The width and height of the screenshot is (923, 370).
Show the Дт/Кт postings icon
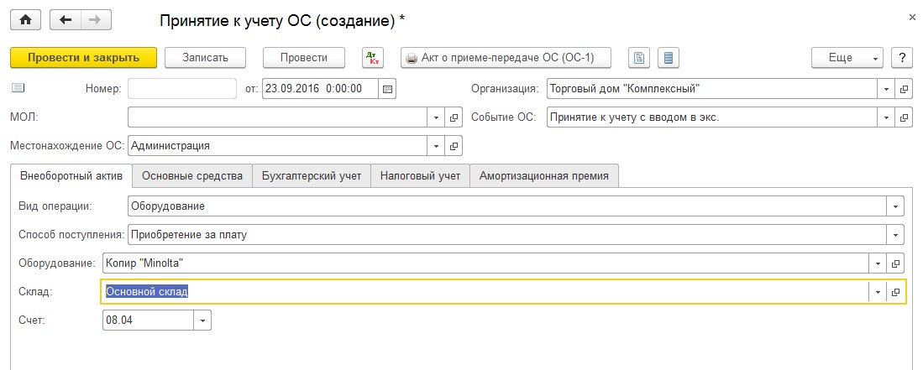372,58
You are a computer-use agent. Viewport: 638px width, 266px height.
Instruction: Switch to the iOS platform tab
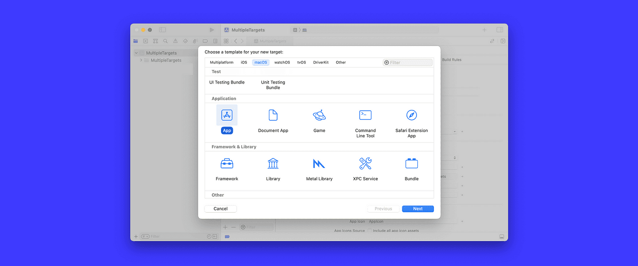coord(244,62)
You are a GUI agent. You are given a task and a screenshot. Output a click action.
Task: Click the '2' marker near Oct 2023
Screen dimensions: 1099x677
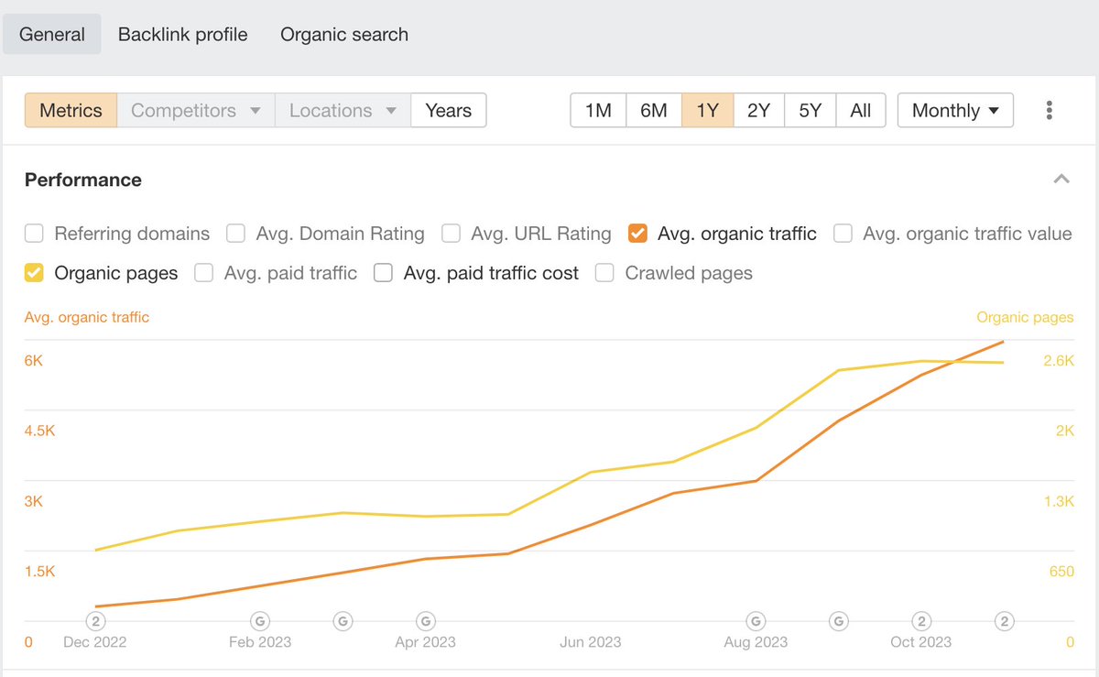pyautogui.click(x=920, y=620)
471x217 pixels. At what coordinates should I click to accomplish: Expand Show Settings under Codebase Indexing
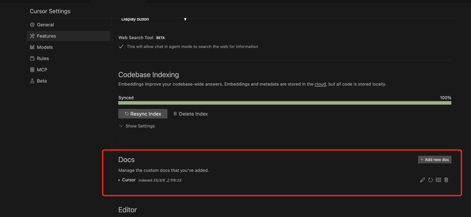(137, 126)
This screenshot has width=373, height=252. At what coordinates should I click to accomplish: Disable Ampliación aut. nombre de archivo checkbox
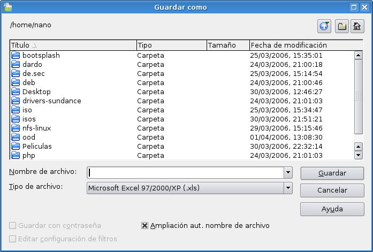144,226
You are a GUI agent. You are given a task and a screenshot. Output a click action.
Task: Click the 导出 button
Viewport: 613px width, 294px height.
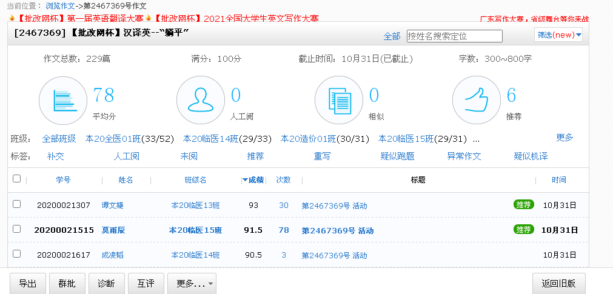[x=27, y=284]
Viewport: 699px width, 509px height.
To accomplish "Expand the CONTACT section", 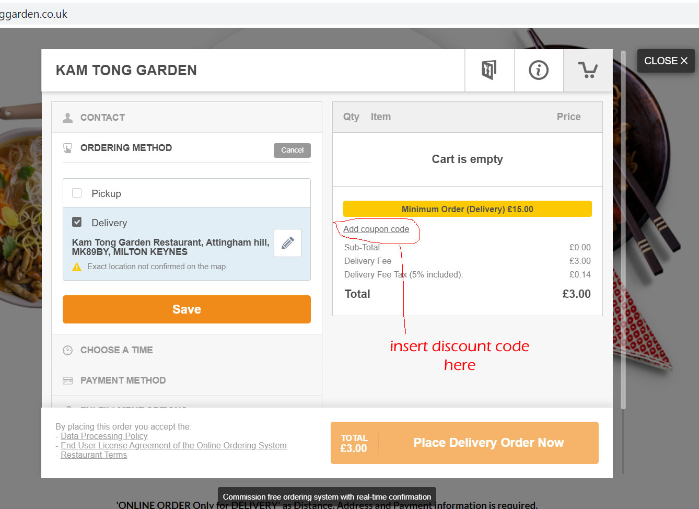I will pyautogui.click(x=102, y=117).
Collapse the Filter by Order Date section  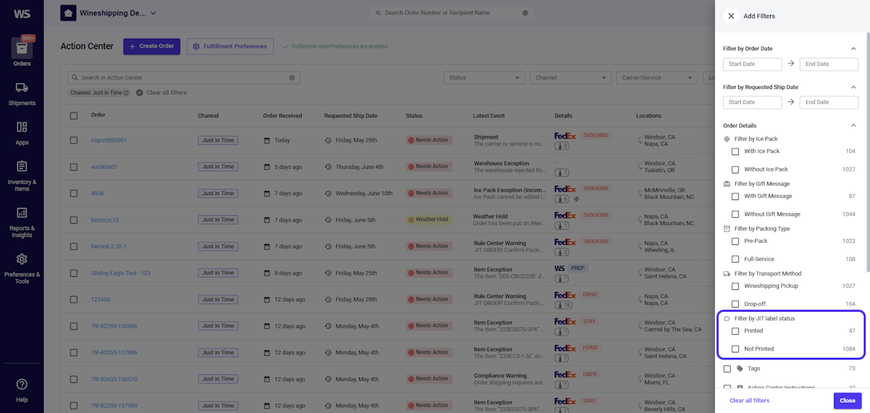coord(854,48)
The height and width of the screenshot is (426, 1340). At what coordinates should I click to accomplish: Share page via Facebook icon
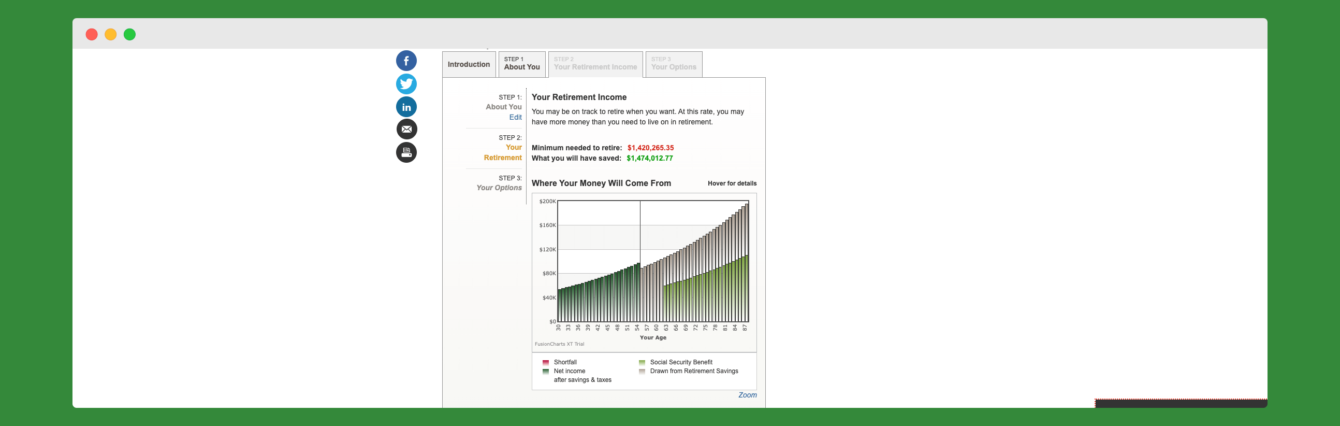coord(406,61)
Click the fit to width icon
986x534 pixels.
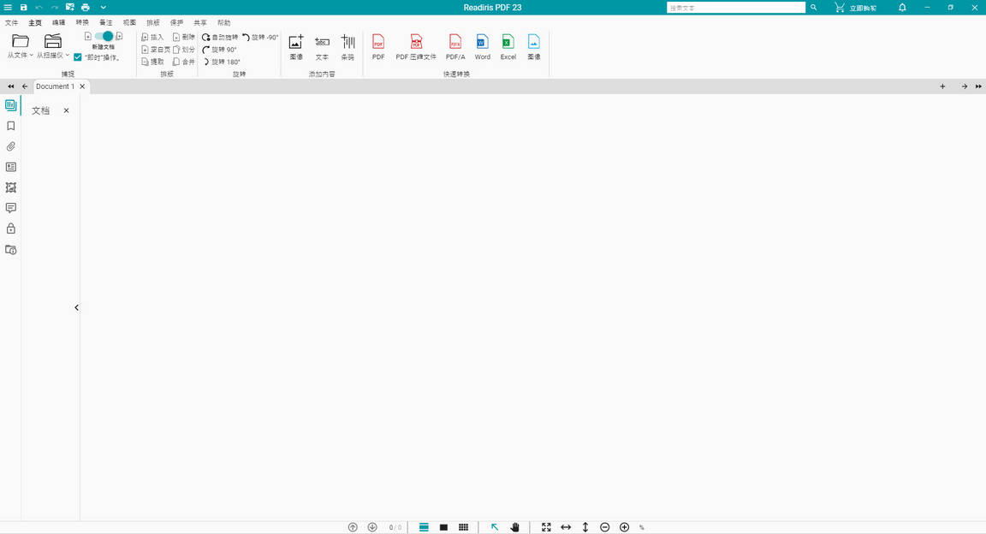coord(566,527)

**Exercise goal:**
Only the lines from the one containing "The height and" through the final line of the records should be transcribed, exactly and with no pictures.

**Answer space:**
The height and width of the screenshot is (426, 1340). At what coordinates should I click to accomplish: Share page via Facebook icon
coord(406,61)
Click the fit to width icon
986x534 pixels.
coord(566,527)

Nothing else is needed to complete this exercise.